Bob Maindelle Guide Lines Aug. 8

No matter how a sonar user chooses to position his/her boat near fish or fish-holding cover, getting the sonar unit’s cursor (round object with crosshairs in photo’s center) on top of the target quickly is key, be that on the unit’s map, down-imaging, side-imaging or 2D sonar screen.

In the on-the-water sonar training sessions I conduct, one of the most common questions I get from both those new to sonar use and those who already have some experience, is, “How do I get back to the object or the fish that I have found with my sonar unit?”

There are several ways to do this, ranging from high-tech to low-tech.

High-tech approach

The high-tech approach, as you might imagine, is also an expensive approach. This involves the use of an interface between your sonar unit and your trolling motor. Humminbird/Minn Kota calls their system the i-Pilot Link system, Lowrance/Motorguide calls their system the Pinpoint GPS Gateway System, and Garmin calls their system Garmin WiFi (which is the only wireless system of the three).

These interfaces are only possible when certain GPS-equipped trolling motors are mated with certain current sonar units. For example, the i-Pilot Link system only functions when pairing an i-Pilot Link-equipped Minn Kota trolling motor with a Humminbird sonar unit (hence, a Garmin sonar unit or Lowrance sonar unit will not work with i-Pilot Link). Likewise, Lowrance sonar units will only pair with the Lowrance Ghost trolling motor or with certain Motorguide motors, and the Garmin sonar units will only pair with the Garmin Force trolling motor.

Users with such systems need only mark the object of interest currently showing on the sonar screen (be it the down-imaging, side-imaging, or 2D sonar screen) by placing a cursor on it, then, with a series of button-pushes, send the trolling motor to go to, then hover atop of, that object.

Note here that a waypoint does not need to be created first, and although that can certainly be done, it is an unnecessary step.

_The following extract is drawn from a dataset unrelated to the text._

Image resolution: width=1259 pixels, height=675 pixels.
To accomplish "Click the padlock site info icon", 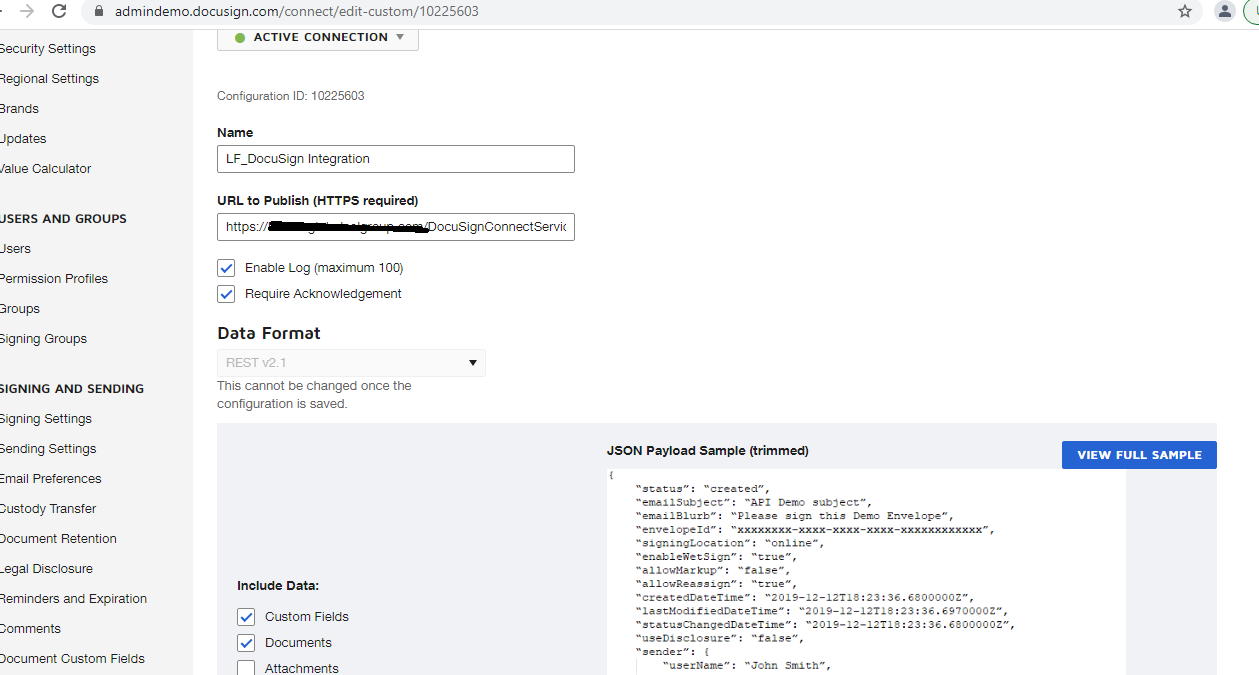I will point(97,12).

These systems can also ferry you to a pre-existing waypoint.

So, to sum up this approach, using the Humminbird/Minn Kota pairing as an example, let us say I was viewing my side-imaging screen and noted a school of fish some 70 feet off the right side of my boat. With the trolling motor in the water and turned on already, I simply touch the screen of my Solix sonar unit to make the cursor appear like the cross-hairs on a rifle scope on that school of fish.

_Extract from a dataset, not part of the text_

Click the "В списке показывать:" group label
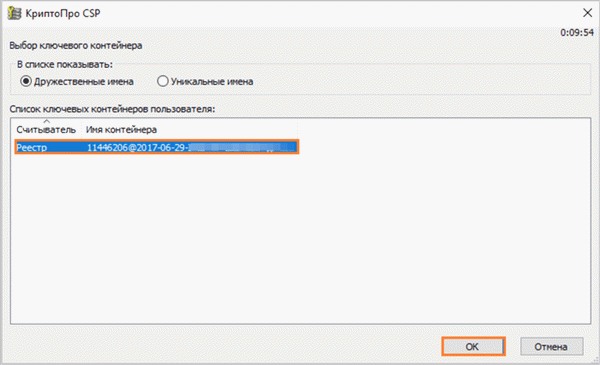Viewport: 600px width, 365px height. tap(65, 64)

If I had a push-button Helix unit, I would use the four-arrow keypad to accomplish this same step.

Next, I touch the “Go To” button on the unit’s keypad, which brings up a menu on the left side of my screen. One of the options is “Spot Lock”. I touch the “Spot Lock” menu option and my trolling motor then powers itself and steers itself to the GPS location of that school of fish, then establishes a Spot Lock upon arrival. At this point, I am now in a hover above those fish.

The other two systems I have described work in much the same way.

Mid-tech approach

What I am referring to as the mid-tech approach is where the angler has both sonar and a trolling motor, but the two do not interface. In this case, the angler is the interface, making the trolling motor go where he or she has seen fish on the sonar screen.

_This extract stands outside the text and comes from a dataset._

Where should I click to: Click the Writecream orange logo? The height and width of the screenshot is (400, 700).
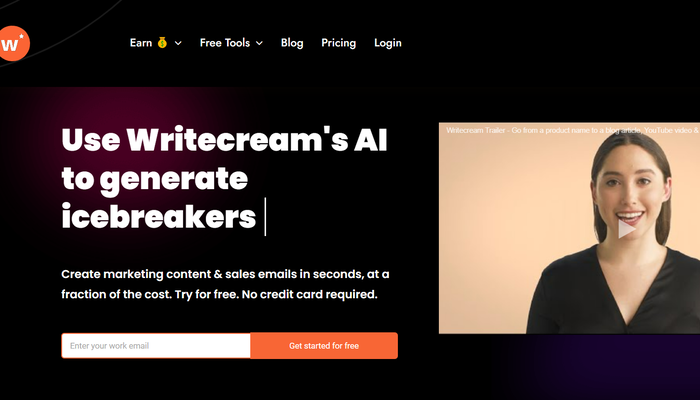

The most critical step in this approach is to mark the object of interest (be it fish or fish-holding cover, etc.) with a waypoint quickly while it still appears on your sonar’s screen. Many sonar users fail to realize you do not have to have your chart pulled up to create a waypoint.

Rather, a waypoint can be created right on the sonar screen you are viewing, be it down-imaging, side-imaging, or 2D sonar. Once the waypoint is created, it will then automatically show on your chart.

Using a split-screen with your chart on one side and your down-imaging on the other, you can then U-turn back in the direction you came from when you created the waypoint and, by watching your boat’s location on the chart screen relative to the waypoint, and by viewing the bottom with the down-imaging screen, you can get near-pinpoint accuracy in returning to that marked object.

Wise anglers will approach their waypoint with the trolling motor already down so the instant you arrive at that desired location you can either use the remote control to engage Spot Lock, or hop quickly to the bow to take control of a manually-controlled motor before drifting or blowing off the location.

Low-tech approach

The low-tech approach still assumes you have a sonar unit and a trolling motor, but reduces reliance upon both to return to an area of interest.

In this approach, a floating marker buoy is used as a physical, visual indicator of where the object of interest is located.

A typical scenario using a marker buoy would be to slowly idle over an area while watching sonar until what you are searching for appears on the screen. The instant your sonar unit indicates that object is beneath your boat, you will want to precisely toss your marker buoy directly behind the path that your transducer has traveled by approximately a half of a boat-length.

The marker buoy’s weight will sound toward the bottom, thus anchoring it there.

The angler will then U-turn back to the marker buoy and use sonar to verify the presence of the marked object.

There is certainly nothing wrong with the low-tech approach; indeed, it was all we used for many years before all the advances in electronics came along. Perhaps the biggest downside of tossing a buoy, however, is its visibility. A brightly-colored buoy just screams to other anglers that you have located something of interest, and may draw unwanted company.